===== Data in this exercise =====

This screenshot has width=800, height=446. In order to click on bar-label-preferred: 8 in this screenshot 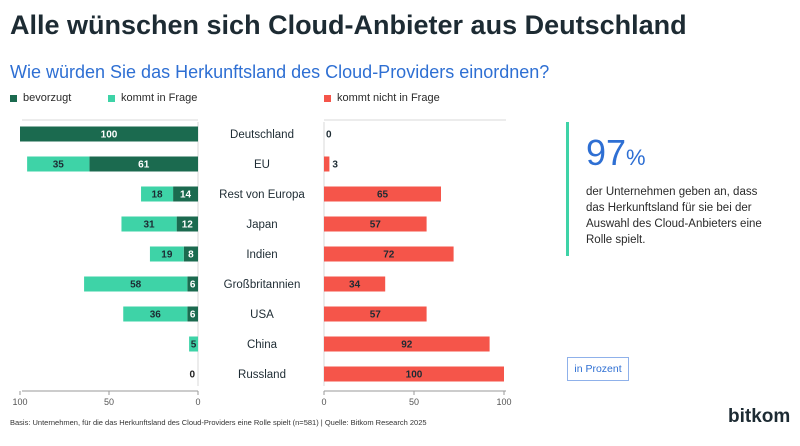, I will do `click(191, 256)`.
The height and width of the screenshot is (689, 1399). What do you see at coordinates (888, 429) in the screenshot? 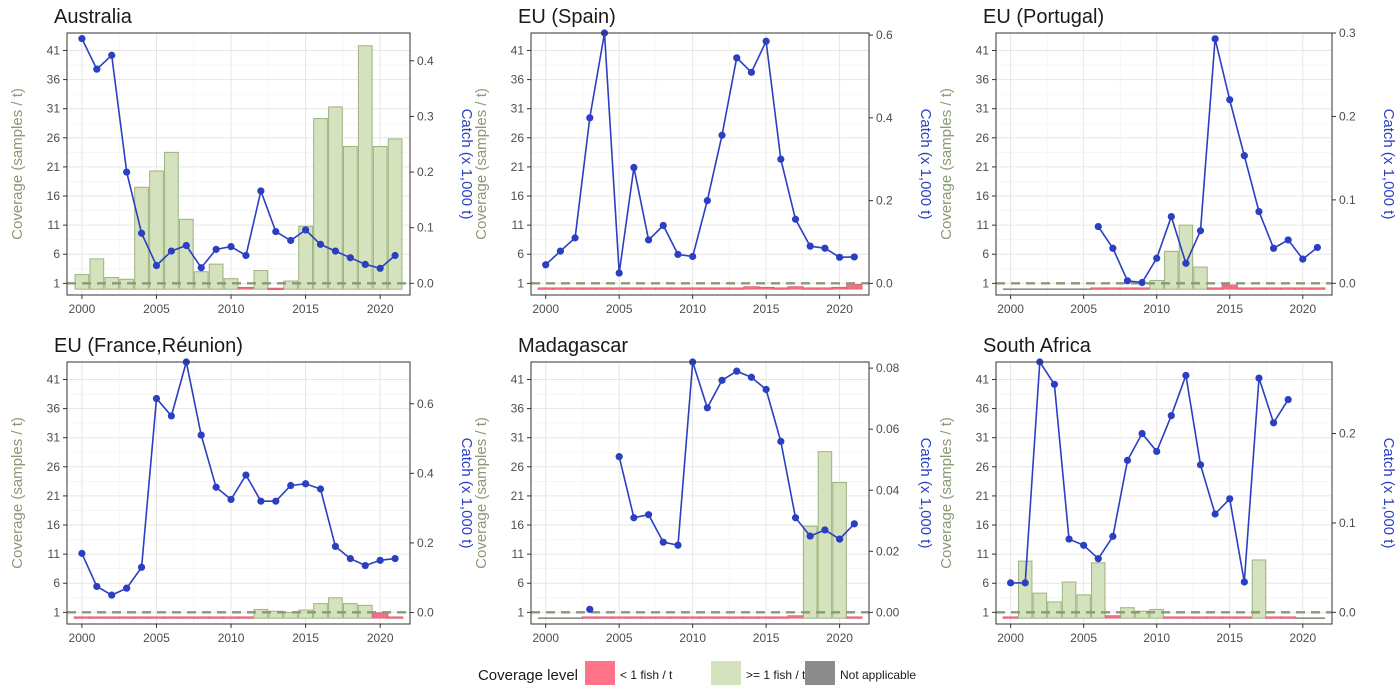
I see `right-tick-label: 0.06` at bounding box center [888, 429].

=====
===== Data in this exercise =====

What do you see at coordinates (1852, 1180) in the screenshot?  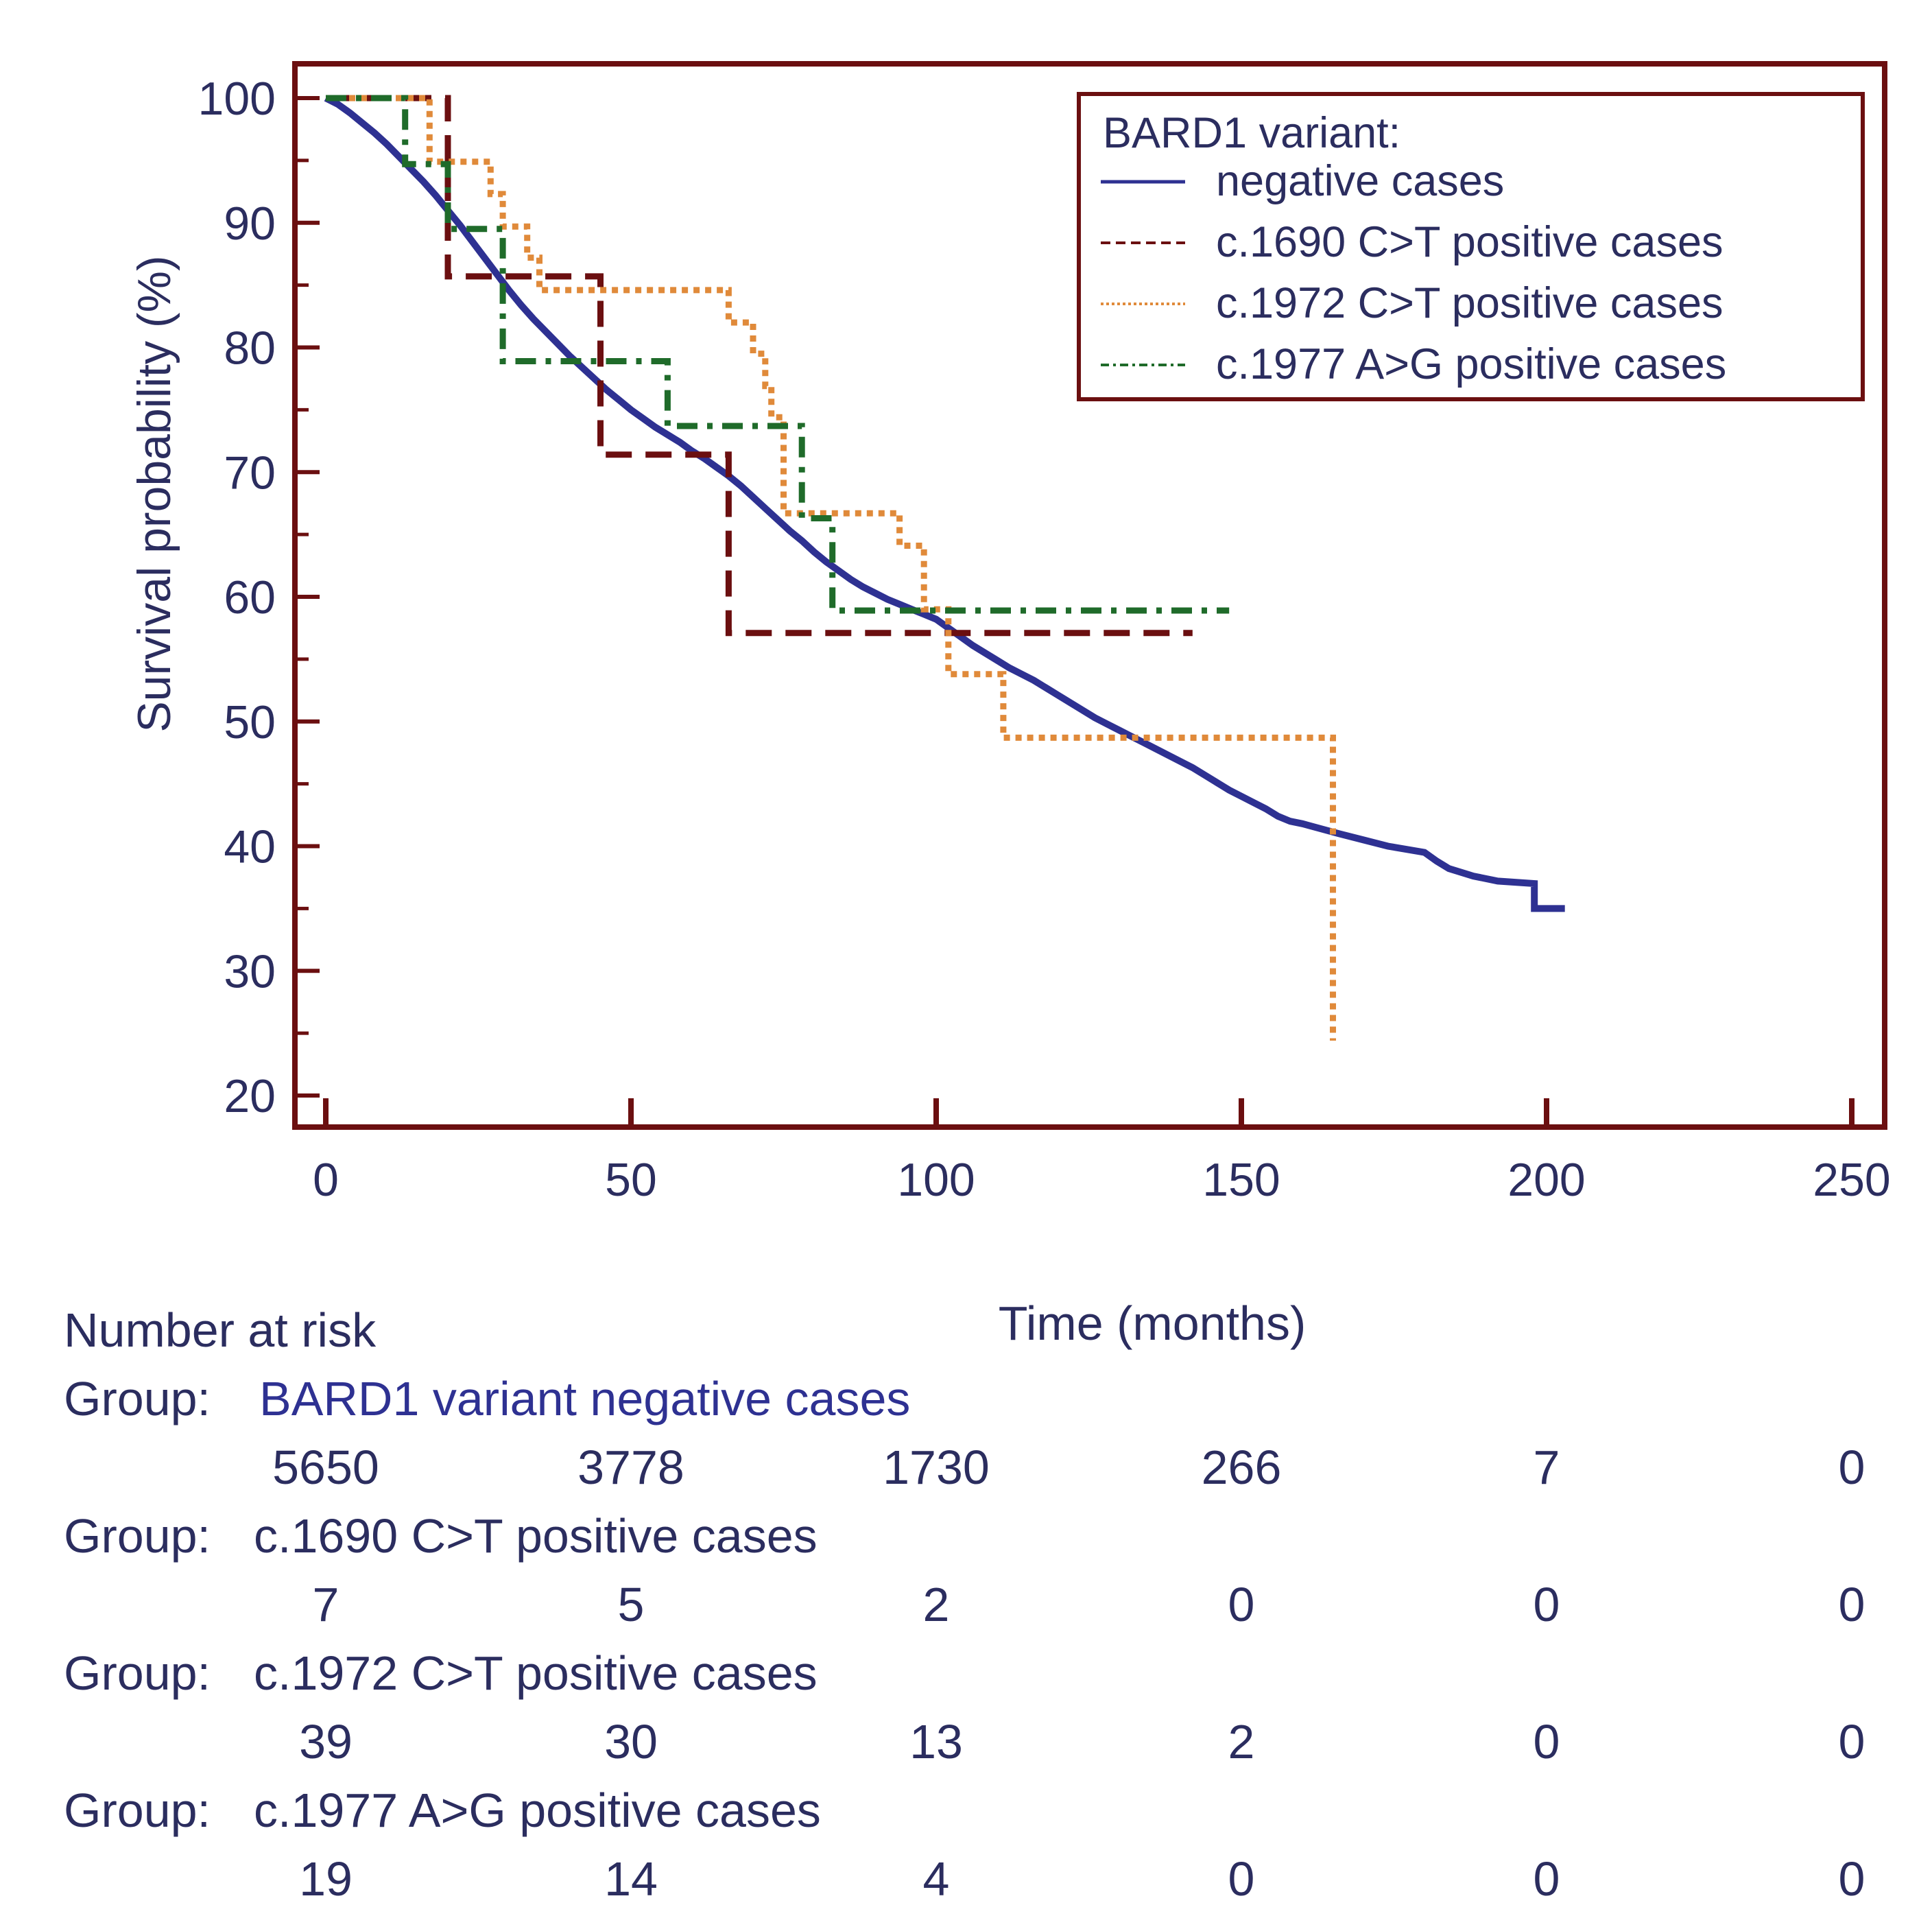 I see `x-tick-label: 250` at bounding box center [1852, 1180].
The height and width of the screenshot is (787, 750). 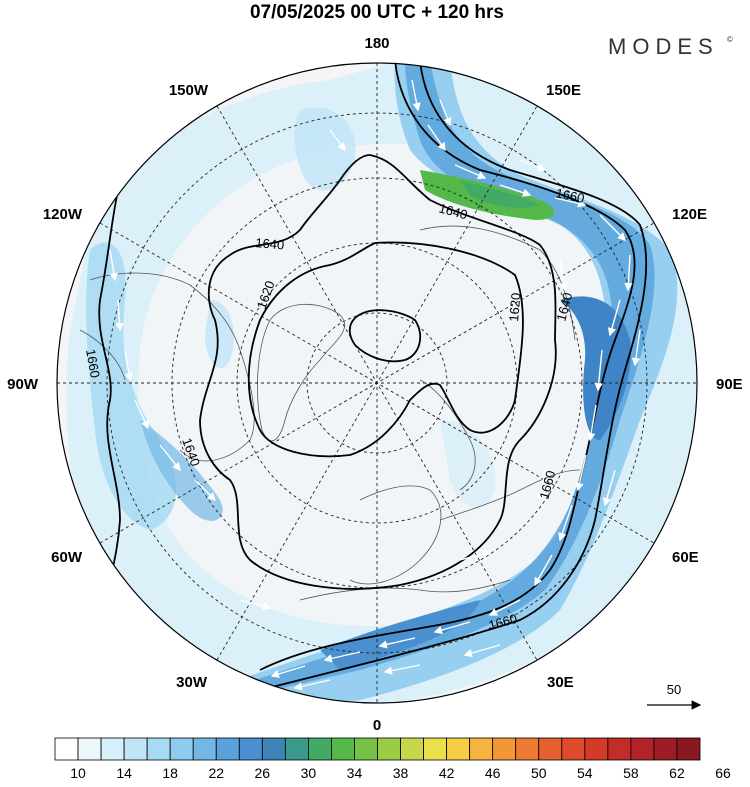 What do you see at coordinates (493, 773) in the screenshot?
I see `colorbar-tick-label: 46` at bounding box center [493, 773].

=====

• What you are asked to do:
Put the stretch of the items above from the line containing "The height and width of the screenshot is (689, 1399)." through the line containing "center [888, 429].", both included, into a JSON list of strings with one string per line and blank lines omitted. Leave the pictures out of the answer.

• Response:
[
  "The height and width of the screenshot is (689, 1399). What do you see at coordinates (888, 429) in the screenshot? ",
  "I see `right-tick-label: 0.06` at bounding box center [888, 429]."
]